— START Input —

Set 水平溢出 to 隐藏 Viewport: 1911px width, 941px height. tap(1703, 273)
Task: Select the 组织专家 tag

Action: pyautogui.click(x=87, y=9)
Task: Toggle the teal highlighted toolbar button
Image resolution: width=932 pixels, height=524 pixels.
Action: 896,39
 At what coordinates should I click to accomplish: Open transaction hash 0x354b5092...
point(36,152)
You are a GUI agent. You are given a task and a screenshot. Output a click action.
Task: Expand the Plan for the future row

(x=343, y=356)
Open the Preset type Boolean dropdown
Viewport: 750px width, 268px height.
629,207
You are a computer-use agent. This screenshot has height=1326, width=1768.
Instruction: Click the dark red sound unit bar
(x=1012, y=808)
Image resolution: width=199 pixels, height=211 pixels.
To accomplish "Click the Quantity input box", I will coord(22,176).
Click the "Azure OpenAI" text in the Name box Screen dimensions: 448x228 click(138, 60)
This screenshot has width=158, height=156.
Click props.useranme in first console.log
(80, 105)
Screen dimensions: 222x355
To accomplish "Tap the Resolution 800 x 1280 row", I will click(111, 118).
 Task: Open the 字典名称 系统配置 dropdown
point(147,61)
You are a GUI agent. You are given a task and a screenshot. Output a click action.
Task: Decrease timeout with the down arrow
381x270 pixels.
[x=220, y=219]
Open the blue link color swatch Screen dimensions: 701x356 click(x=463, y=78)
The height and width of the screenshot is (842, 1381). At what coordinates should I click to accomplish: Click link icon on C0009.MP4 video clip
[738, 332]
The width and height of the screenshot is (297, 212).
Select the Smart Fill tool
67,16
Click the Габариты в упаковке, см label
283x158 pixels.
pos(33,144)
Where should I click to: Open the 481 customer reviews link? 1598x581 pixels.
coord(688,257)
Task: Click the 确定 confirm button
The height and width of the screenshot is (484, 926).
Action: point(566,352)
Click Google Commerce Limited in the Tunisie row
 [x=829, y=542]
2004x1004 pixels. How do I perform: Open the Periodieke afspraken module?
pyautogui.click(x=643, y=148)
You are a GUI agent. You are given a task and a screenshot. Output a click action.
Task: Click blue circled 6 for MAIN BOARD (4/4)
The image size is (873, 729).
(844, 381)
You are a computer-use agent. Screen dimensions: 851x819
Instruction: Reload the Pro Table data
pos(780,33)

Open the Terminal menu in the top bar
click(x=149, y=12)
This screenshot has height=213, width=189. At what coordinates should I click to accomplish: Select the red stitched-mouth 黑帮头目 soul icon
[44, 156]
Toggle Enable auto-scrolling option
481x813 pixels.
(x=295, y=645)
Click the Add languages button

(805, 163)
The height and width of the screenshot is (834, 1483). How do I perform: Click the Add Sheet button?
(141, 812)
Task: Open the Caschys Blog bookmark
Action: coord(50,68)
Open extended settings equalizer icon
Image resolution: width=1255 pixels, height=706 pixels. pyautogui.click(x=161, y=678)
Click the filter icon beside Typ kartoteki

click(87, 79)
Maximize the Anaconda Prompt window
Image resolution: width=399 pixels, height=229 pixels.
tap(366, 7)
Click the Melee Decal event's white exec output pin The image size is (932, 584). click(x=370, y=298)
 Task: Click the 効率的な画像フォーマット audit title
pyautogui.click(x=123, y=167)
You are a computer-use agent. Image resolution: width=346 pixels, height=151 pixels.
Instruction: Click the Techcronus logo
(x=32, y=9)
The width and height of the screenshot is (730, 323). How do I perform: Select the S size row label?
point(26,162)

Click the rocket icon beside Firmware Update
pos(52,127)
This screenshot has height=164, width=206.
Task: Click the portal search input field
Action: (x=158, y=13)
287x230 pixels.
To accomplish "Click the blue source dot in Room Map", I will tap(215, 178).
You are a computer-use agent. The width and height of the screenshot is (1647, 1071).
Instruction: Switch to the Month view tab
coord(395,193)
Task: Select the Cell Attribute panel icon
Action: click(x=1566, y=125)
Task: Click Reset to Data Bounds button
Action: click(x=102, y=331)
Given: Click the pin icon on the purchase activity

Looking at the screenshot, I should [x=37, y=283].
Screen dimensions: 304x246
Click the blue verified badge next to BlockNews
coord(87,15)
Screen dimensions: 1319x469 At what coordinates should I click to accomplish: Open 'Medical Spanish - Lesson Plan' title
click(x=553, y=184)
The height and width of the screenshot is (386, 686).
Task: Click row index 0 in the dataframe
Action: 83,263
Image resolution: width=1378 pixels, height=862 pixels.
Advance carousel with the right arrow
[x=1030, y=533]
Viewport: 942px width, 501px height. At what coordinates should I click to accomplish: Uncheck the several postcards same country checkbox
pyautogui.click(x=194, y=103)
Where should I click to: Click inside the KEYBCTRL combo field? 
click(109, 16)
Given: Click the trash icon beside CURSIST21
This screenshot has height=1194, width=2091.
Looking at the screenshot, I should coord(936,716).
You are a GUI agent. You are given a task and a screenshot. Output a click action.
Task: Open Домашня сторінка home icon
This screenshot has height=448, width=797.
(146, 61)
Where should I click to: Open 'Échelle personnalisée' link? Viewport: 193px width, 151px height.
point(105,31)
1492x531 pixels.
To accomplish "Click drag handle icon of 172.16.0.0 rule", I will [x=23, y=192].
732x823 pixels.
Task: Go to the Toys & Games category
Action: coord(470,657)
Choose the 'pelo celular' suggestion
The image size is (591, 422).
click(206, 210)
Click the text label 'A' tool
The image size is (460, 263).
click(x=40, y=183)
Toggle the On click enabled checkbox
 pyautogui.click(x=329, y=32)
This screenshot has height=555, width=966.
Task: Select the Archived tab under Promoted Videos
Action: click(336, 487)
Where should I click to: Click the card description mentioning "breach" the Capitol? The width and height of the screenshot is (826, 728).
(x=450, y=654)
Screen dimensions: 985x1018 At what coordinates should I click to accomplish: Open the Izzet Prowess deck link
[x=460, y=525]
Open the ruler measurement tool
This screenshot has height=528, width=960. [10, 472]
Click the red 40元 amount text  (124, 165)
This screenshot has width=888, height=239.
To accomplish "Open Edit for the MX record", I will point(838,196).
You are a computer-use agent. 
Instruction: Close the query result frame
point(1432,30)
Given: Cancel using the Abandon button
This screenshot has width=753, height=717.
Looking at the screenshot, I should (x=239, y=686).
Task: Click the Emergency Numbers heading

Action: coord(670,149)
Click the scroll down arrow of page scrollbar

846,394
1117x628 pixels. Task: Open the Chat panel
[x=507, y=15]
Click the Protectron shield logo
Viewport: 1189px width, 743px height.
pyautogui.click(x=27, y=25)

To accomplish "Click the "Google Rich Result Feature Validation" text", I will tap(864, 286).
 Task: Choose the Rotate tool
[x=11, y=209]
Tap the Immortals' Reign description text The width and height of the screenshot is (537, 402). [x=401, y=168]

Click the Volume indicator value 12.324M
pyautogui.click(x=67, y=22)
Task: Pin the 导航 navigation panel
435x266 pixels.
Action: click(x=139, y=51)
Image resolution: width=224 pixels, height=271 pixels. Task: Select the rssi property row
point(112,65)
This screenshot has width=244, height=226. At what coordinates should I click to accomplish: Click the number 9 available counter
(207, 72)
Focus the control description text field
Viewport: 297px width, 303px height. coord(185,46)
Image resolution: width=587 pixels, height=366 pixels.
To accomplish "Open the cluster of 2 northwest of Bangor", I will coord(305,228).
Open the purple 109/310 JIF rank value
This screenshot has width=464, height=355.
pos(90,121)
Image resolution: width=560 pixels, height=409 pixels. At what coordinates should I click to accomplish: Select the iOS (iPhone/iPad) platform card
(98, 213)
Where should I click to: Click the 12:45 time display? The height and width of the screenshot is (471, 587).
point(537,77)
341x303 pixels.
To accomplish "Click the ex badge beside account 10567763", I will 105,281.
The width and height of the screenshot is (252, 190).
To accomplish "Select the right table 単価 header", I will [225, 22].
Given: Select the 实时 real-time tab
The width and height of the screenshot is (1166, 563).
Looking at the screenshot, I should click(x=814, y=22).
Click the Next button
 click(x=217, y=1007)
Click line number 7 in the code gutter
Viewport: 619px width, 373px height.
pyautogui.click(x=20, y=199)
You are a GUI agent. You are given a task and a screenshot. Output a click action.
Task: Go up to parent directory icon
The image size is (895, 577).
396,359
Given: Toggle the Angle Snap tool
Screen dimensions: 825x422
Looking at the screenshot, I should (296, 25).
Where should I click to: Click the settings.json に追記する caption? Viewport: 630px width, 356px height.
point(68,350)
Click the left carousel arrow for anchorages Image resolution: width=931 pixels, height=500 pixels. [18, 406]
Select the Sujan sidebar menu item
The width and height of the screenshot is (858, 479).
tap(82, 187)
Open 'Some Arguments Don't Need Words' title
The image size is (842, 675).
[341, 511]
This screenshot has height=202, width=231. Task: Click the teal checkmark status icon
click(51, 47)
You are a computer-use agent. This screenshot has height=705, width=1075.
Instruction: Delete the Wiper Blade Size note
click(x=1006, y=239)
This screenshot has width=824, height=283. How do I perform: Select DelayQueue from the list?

— END Input —

• Task details
Please render the part of the records above that opens with the line containing "Click line number 7 in the code gutter" and closes with the line containing "point(68,350)", both ends included, as a two-column CSV with columns named instruction and response and one row per record. Put each value in a single quoted field and replace any line breaks with spaces.

• Solution
instruction,response
"Click line number 7 in the code gutter Viewport: 619px width, 373px height.","pyautogui.click(x=20, y=199)"
"You are a GUI agent. You are given a task and a screenshot. Output a click action. Task: Go up to parent directory icon The image size is (895, 577).","396,359"
"Given: Toggle the Angle Snap tool Screen dimensions: 825x422","Looking at the screenshot, I should (296, 25)."
"Where should I click to: Click the settings.json に追記する caption? Viewport: 630px width, 356px height.","point(68,350)"